Commission des finances, du contrôle budgétaire et des comptes économiques de la nation — Réunion du 3 octobre 2012 : 2ème réunion
Crédit immobilier de france cif — Table ronde

Cyril Roux, premier secrétaire général adjoint de l'Autorité de contrôle prudentiel :

Les autorités de contrôle ont effectué un suivi rapproché du CIF, sans disposer des instruments juridiques qui auraient évité à l'Etat d'intervenir aujourd'hui. Je vous précise d'emblée qu'étant tenu au secret professionnel en vertu de l'article L. 612-17 du code monétaire et financier, je ne pourrai pas aborder certaines questions au cours de cette audition publique.

Le CIF est un intervenant marginal dans le domaine du crédit à l'habitat, qui a pourtant connu une croissance spectaculaire. Le crédit immobilier a progressé de 6 % par an en France depuis 2007, contre 2 % en moyenne dans la zone euro ; il représente désormais 42 % du PNB français, contre 24 % il y a dix ans. Dans ces conditions, l'ACP comme la Banque de France doivent assurer une surveillance étroite des crédits. Le CIF détient 4 % des crédits à l'habitat, au lieu de 6 % il y a dix ans, en raison de la banalisation des aides à l'achat immobilier par des ménages modestes : les banques, notamment le groupe BPCE avec le Crédit foncier de France, distribuent désormais le prêt à taux zéro, le prêt d'accession sociale ainsi que le prêt social de location accession. Cela a amené le CIF à élargir son offre aux investisseurs personnes morales : l'affaire Apollonia en est l'illustration. Même si le CIF prête à beaucoup de ménages modestes, ce n'est pas l'institution qui accorde en moyenne, ni les prêts les plus longs, ni avec l'apport personnel le plus faible, ni avec le seuil d'endettement le plus élevé : un autre établissement est devant le CIF sur chacun de ces critères.
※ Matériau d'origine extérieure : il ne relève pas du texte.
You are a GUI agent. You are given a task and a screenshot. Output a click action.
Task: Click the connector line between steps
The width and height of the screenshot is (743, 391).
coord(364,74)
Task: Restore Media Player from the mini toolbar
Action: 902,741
Sa structure de financement est atypique, puisqu'il se finance intégralement sur les marchés, sans adossement à un puissant acteur financier. Il emprunte sur le marché en émettant des obligations foncières par le biais de CIF Euromortgage, et pour que ses titres soient bien notés, il titrise ses crédits en distinguant des parts de première perte, conservées par le groupe, et des parts senior apportées à CIF Euromortgage. Le besoin complémentaire de financement est couvert par des émissions en blanc de la 3CIF, la centrale de trésorerie du groupe.

Ce modèle est fragile, le financement des nouvelles productions n'étant jamais assuré. L'adossement entre actifs et passifs est imparfait, puisque les passifs sont de moins longue durée que les actifs, même en tenant compte des remboursements anticipés de crédits. Cette structure est unique en France. Le seul établissement comparable est le Crédit foncier de France qui, lui, est adossé à BPCE - il faut se féliciter rétrospectivement qu'il ait été repris par les Caisses d'épargne et non par le CIF.
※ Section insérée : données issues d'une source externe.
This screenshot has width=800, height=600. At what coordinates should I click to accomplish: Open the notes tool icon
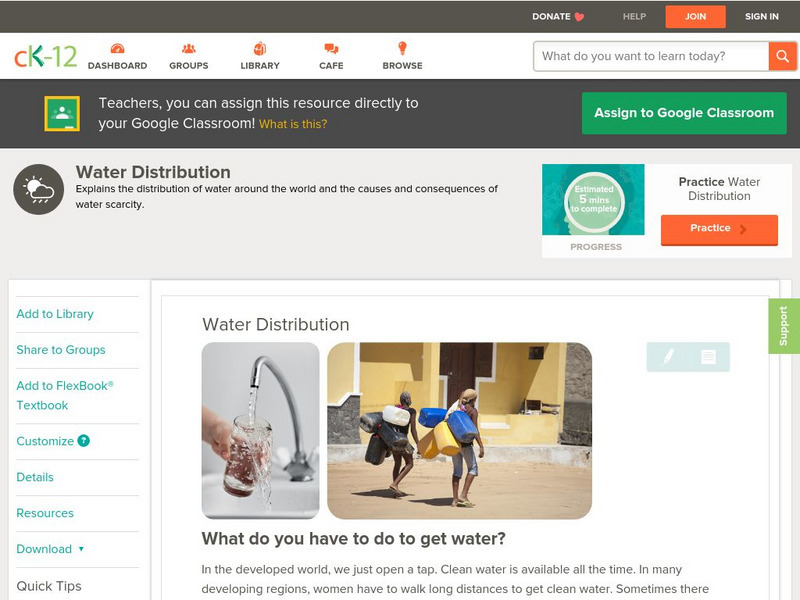pos(708,357)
Que le CIF ait failli faire défaut ne remet pas en cause le modèle français des obligations foncières et à l'habitat, même si des aménagements techniques sont souhaitables. Il a fallu rassurer les marchés sur la solidité de ces obligations, alors que les hypothèques sont souvent mal comprises par les investisseurs étrangers. L'intervention de l'Etat est nécessaire pour éviter une crise sur un marché qui représente des encours de plus de 300 milliards d'euros et 40 % du financement long des banques, crise qui eût été d'autant plus regrettable que nous travaillons à ce que les obligations sécurisées soient prises en compte parmi les actifs liquides au titre des ratios de liquidité LCR (Liquidity Coverage Ratio).